The first year’s reporting in the UK needs improvement, however, and company disclosures are not always complete.
Difficulty in locating some reports and lack of open data
All UK-incorporated companies’ reports are available online in open data from Companies House, but there is no annual index; site users need to insert a blank space in the search box to produce a list of reports. LSE-listed companies’ disclosures currently lack a central location, making it hard to know how many have reported, and need not be in open data format. (Similar challenges occur with companies reporting in France.) LSE-listed companies are required to announce their report on the National Storage Mechanism but many do not, and none have used the correct classification. However, all LSE-listed companies will be required to upload their reports centrally in open data from 2018.
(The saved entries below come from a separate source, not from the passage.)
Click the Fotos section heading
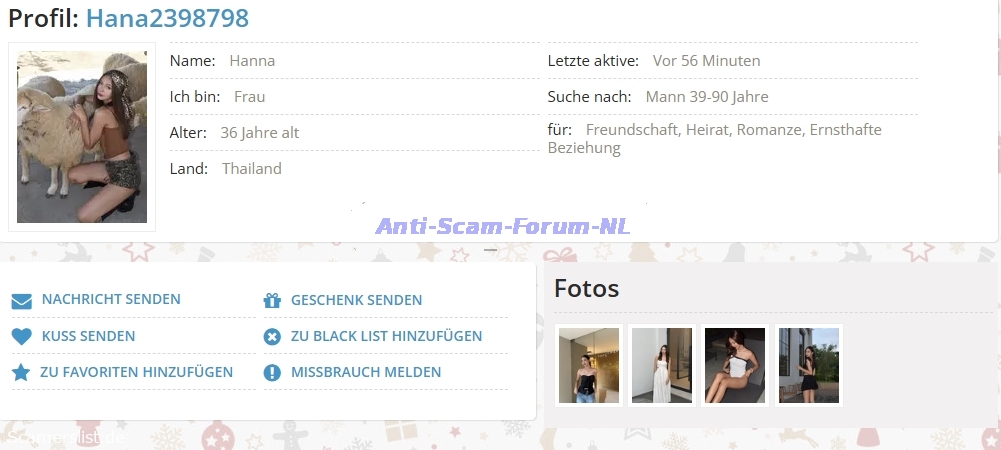 point(587,289)
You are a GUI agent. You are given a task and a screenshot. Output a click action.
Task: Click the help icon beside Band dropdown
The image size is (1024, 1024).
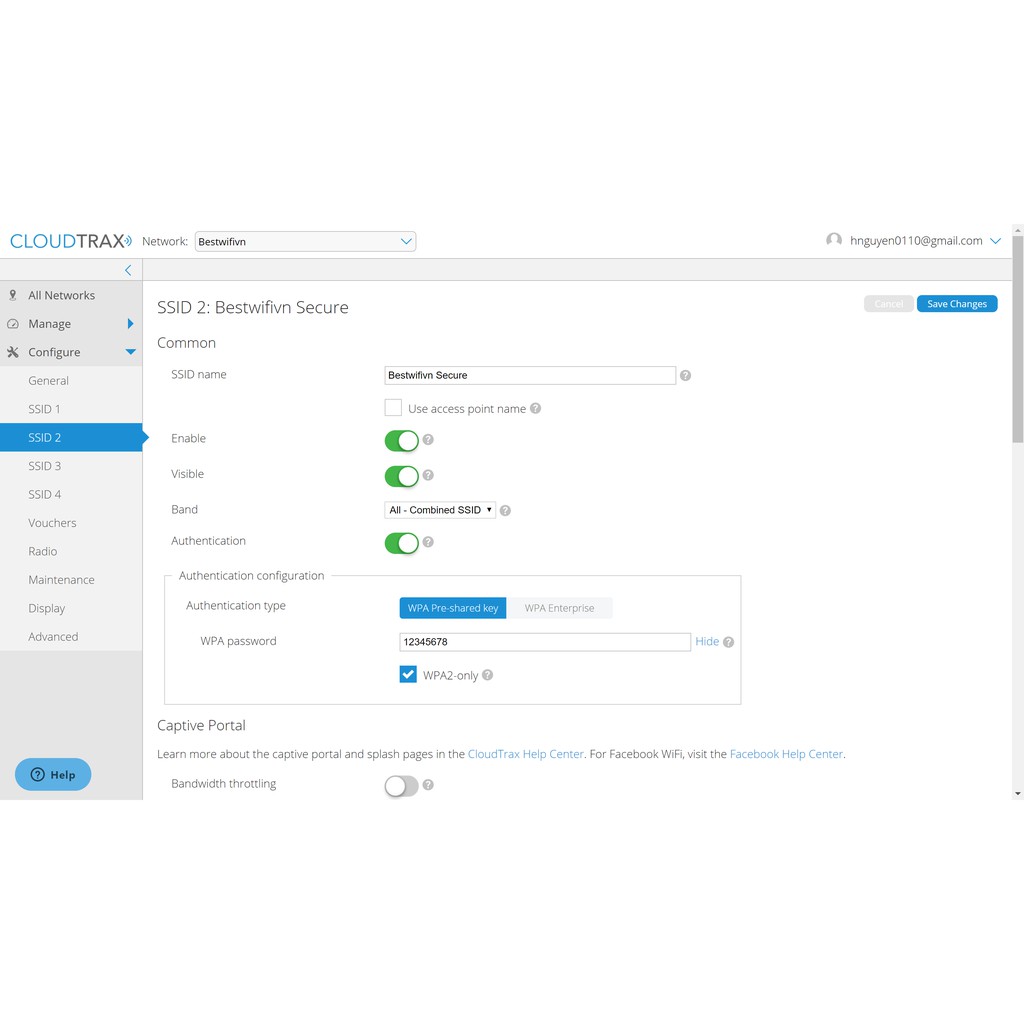[505, 510]
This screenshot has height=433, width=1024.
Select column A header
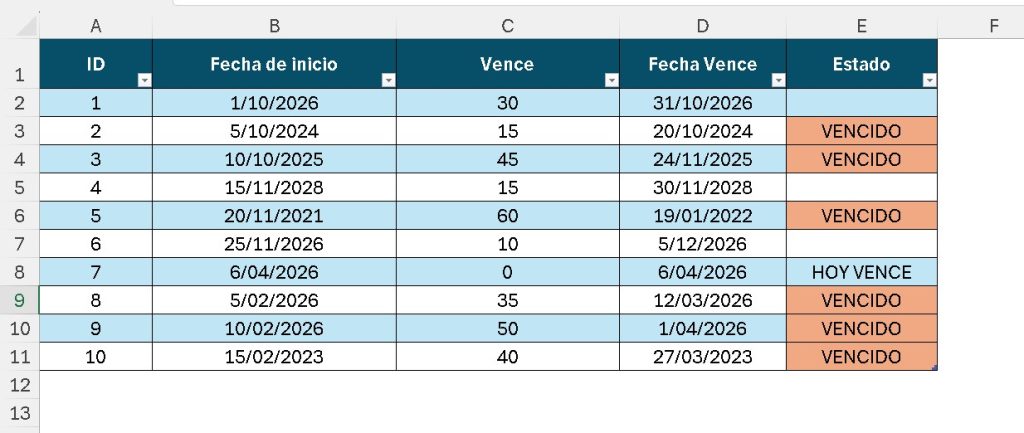(x=96, y=26)

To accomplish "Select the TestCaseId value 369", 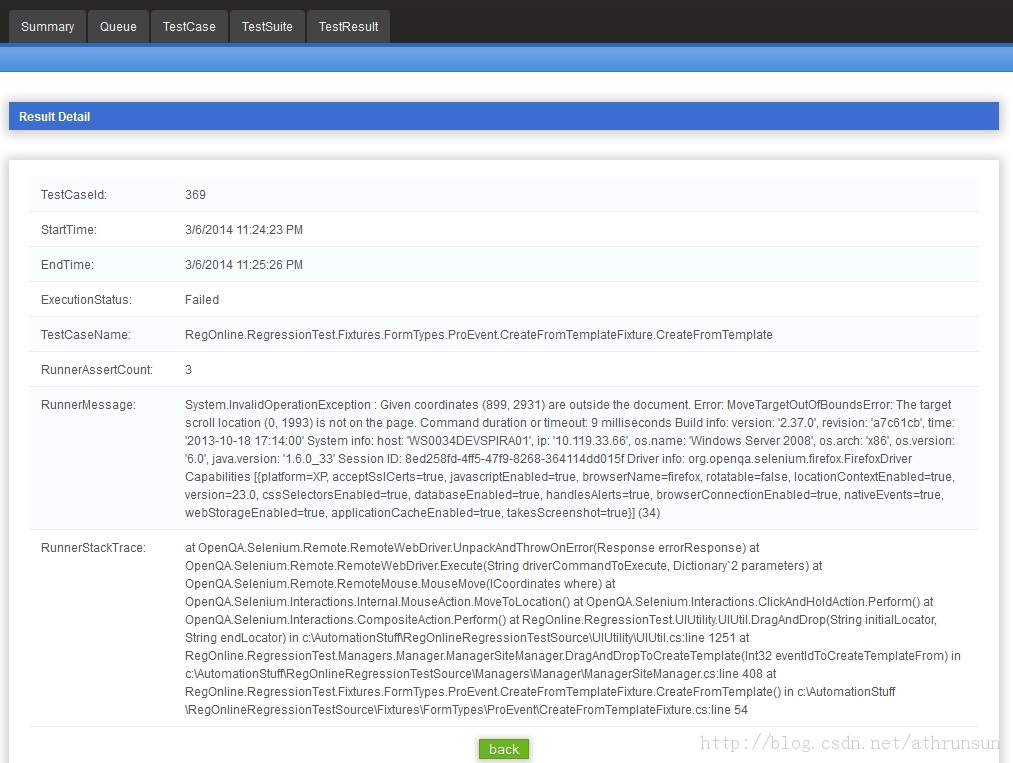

Over-aggregated or omitted data
Several companies have broadly – and geographically – aggregated data for multiple different oil and gas fields or mines: Shell (“Gulf of Mexico (West)”, “Northern North Sea”, “Sabah Inboard and Deepwater Oil”, “SPDC East”, “UK Offshore”); BHP Billiton (“Gulf of Mexico”); BP (“Gulf of Mexico Central”); Glencore (“DRC Copperbelt Region”). Very broad project aggregation may result in companies hiding suspect payments and arguably contravenes the law’s purpose.
Other companies fail to identify the government entities they pay, which PWYP considers a legal infringement. Lukoil lumps together payments to unnamed “state authorities”. Aggregate Industries (part of LafargeHolcim, which reports in France) identifies only unnamed “national” or “regional/local” governments. Petrofac initially failed to identify government entities but subsequently corrected this.
Companies are required to specify in-kind payments by value and volume and to explain how the value was determined. To verify price per barrel, value should be divisible by volume. However, Shell has for at least one project in Nigeria combined oil and gas in-kind payments in a single figure, making the price per barrel for each incalculable, and when requested refused to fully clarify. Petrofac originally combined cash and in-kind payments in Tunisia in a single uncheckable figure but then amended its report.
BP omits payments by non-subsidiary joint ventures (JVs), and Shell excludes payments by JVs over which it has joint control. Given the frequency of JVs in resource extraction, and because JV production entitlements are often the largest payment to a government, non-reporting of JV payments by non-operating partners – which could be reported proportionately – will leave large sums of money undisclosed.
Disclosures by Total and some other companies contain omissions of certain types of payments that require further investigation.
What next?
Civil society has been active in accessing and analysing the data, including via PWYP’s Data Extractors programme and PWYP US’s Extract a Fact site. Our work with the data will be the subject of future blogs.
The UK will review its regulations in 2017, followed by the European Commission’s EU-wide review in 2018. Civil society needs to engage with these processes to defend the value of mandatory reporting and, where possible, persuade policy makers to close loopholes and strengthen the law.